Stored data
|---|
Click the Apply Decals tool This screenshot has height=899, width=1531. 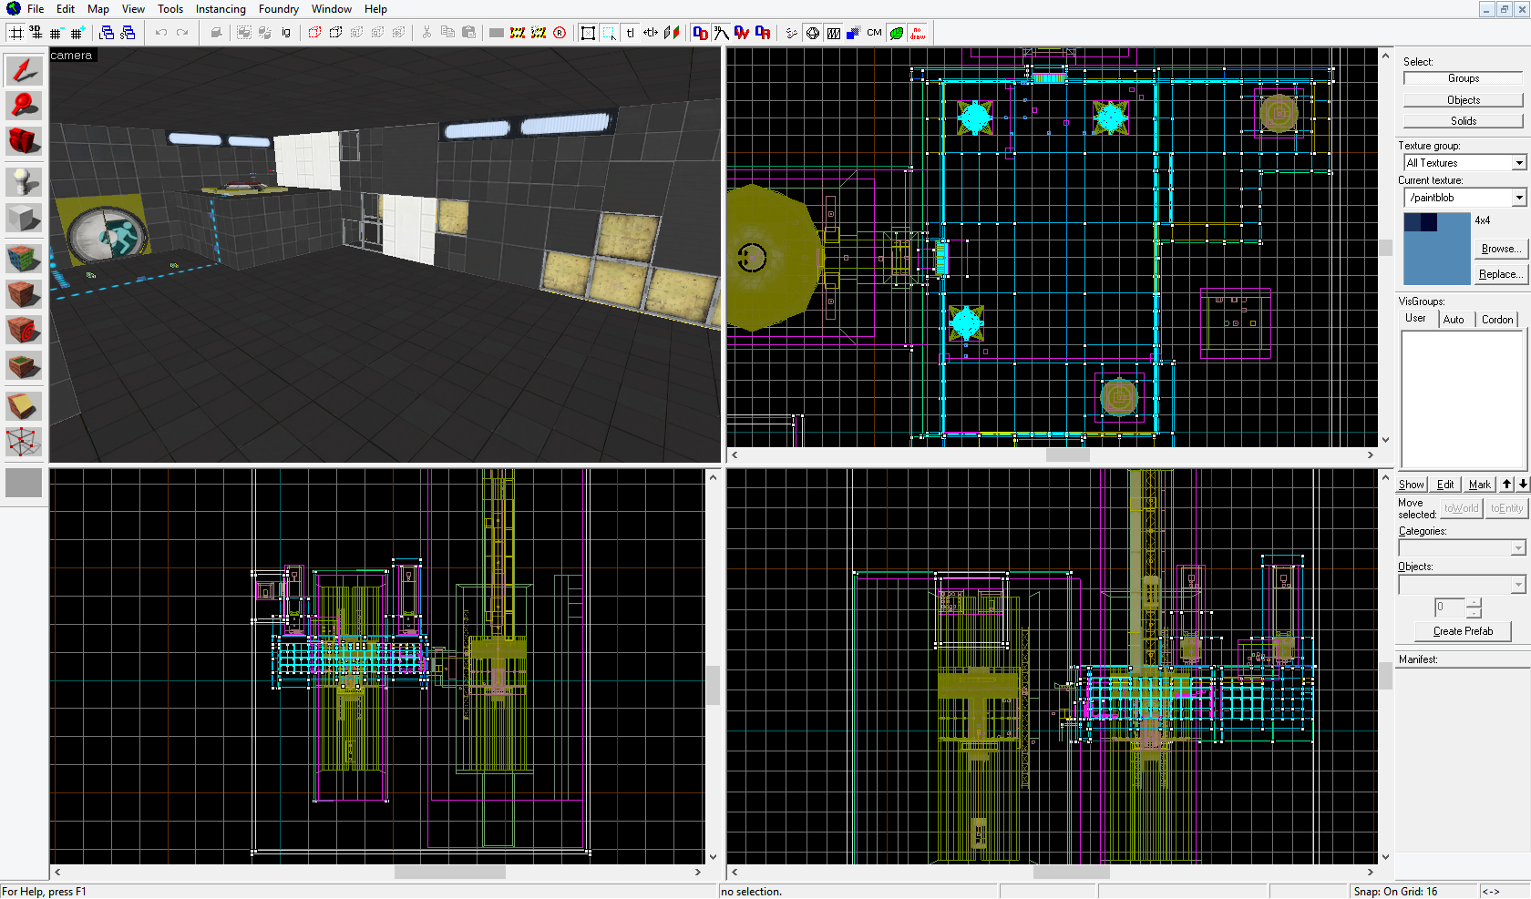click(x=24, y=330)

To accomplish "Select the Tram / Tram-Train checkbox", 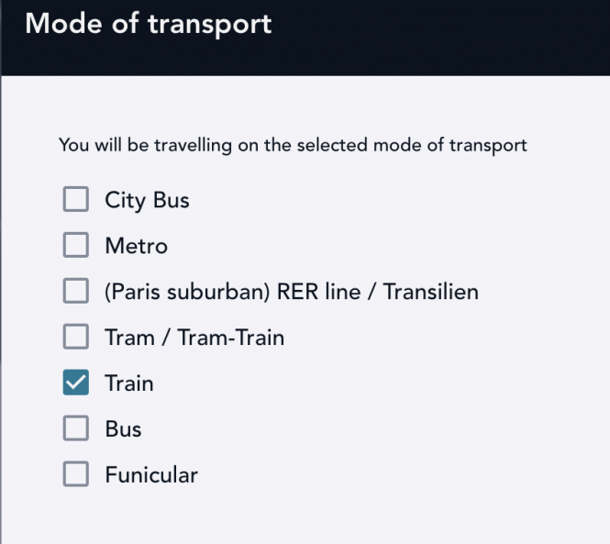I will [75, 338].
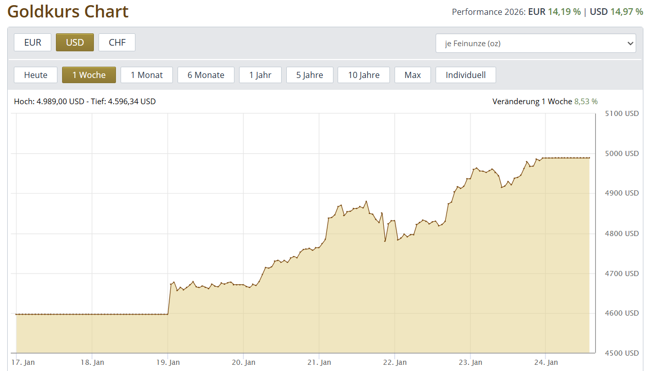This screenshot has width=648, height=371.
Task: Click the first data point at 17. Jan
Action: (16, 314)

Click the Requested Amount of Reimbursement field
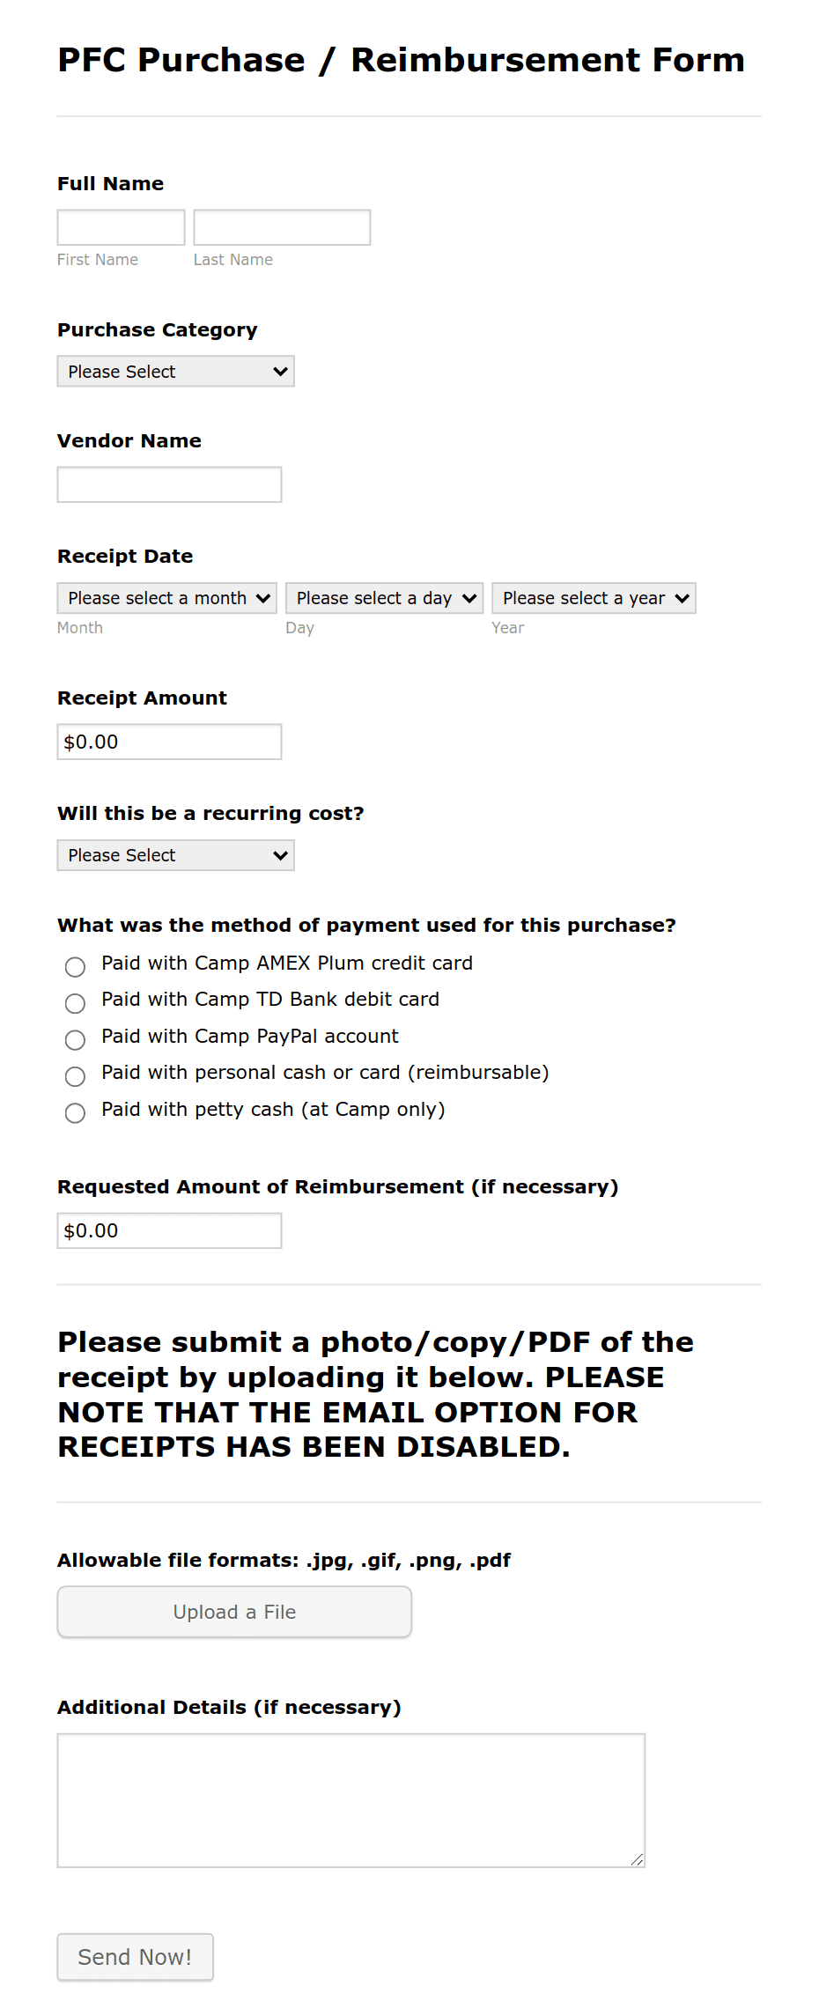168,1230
|---|
● **Goal of the exercise**
Each line from the one containing "Click the Requested" through the end of the records above is to be retyped exactly, with the pictures omitted and nothing added.

● **Your response**
Click the Requested Amount of Reimbursement field
168,1230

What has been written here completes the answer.